장기간 고포도당으로 자극한 배양 족세포에서 안지오텐신 2 수용체 차단제에 의한 세포비후 차단과 세포주기 조절 단백의 차등 발현
Other Titles
Angiotensin II Receptor Blocker Induced Inhibition of Cellular Hypertrophy and Differential Expression of Cyclin-dependent Kinase Inhibitors in Cultured Podocytes Stimulated by Long-term High Glucose
Podocyte ; p27Kip1 ; High glucose ; Angiotensin II receptor blocker
Abstract
Background : Hypertrophy of podocytes is observed in type 2 diabetic patients. Cellular hypertrophy requires combined effects of various mitogeninduced entry into the cell cycle and subsequent cell cycle arrest at the G1/S interphase. This cell cycle arrest is mediated by various cyclin-dependent kinase inhibitors (CKIs). We investigated the effect of angiotensin II receptor blocker (ARB) treatment on podocyte hypertrophy and CKIs expression in cultured podocytes stimulated by long-term high glucose.

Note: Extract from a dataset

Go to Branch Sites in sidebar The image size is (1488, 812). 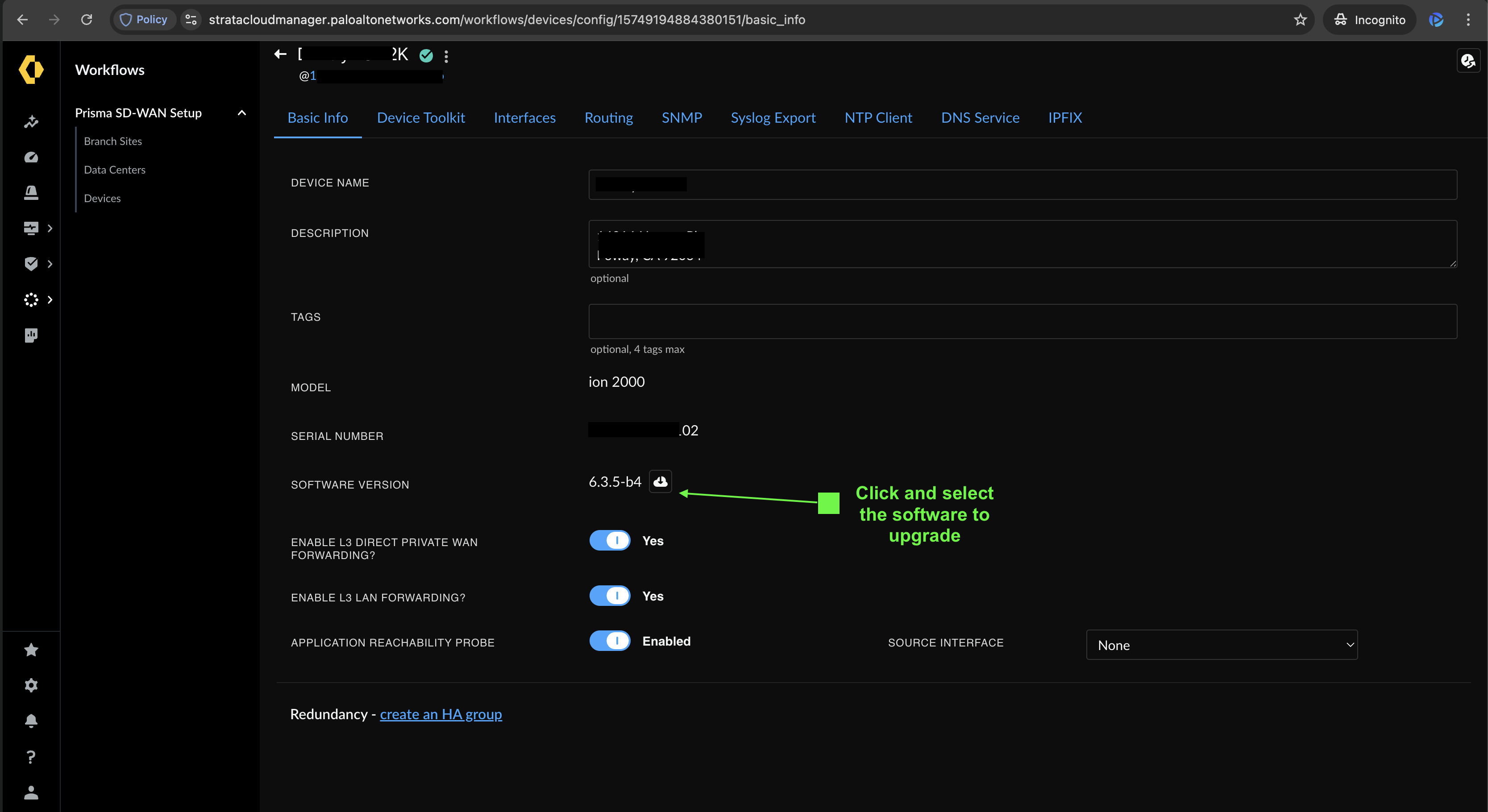click(112, 141)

Methods : Immortalized mouse podocytes were cultured in media containing 5.6 mM normal glucose (NG), 30 mM high glucose (HG), or NG+angiotensin II (AII, 10(-7)M) for 7 days with or without ARB (L-158,809, 10(-6)M). Cellular hypertrophy was assessed by measurement of cellular protein/cell counts, and CKIs mRNA and protein expression were assessed by reverse-transcription polymerase chain reaction (RT-PCR) and Western blot, respectively.

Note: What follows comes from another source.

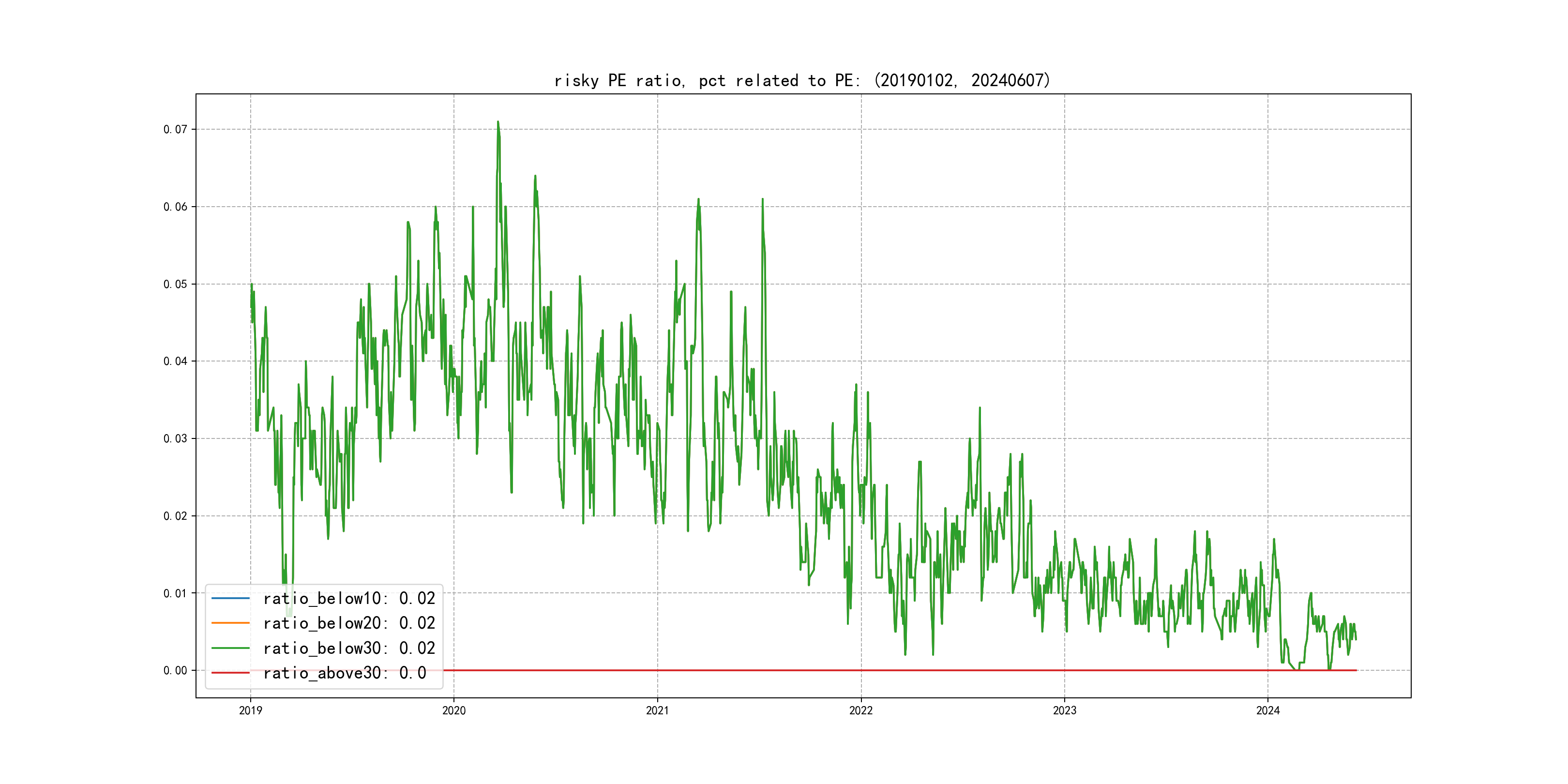
Task: Click the 2023 x-axis tick label
Action: tap(1064, 710)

Results : Cellular hypertrophy was induced in podocytes exposed to HG or AII compared to NG cells and this HG-induced cellular hypertrophy was inhibited with ARB treatment by 70% (p<0.05). In addition, there were 1.5-fold and 2.0 fold increases in p27(Kip1) mRNA and protein expression, respectively, in HG-stimulated podocytes compared to NG-treated cells (p<0.05). p27(Kip1) mRNA and protein expression were also increased in cultured podocytes stimulated by AII by 156% and 199%, respectively (p<0.05). ARB treatment ameliorated HG-induced increase in p27(Kip1) mRNA by 75% and protein expression by 70% (p<0.05). In contrast, there were no significant changes in p21(Cip1) and p57(Kip2) protein expression in cultured podocytes exposed to HG or AII.
Conclusion : High glucose induced significant cellular hypertrophy and increased p27(Kip1) mRNA and protein expression in cultured mouse podocytes, and these changes were effectively inhibited by ARB treatment.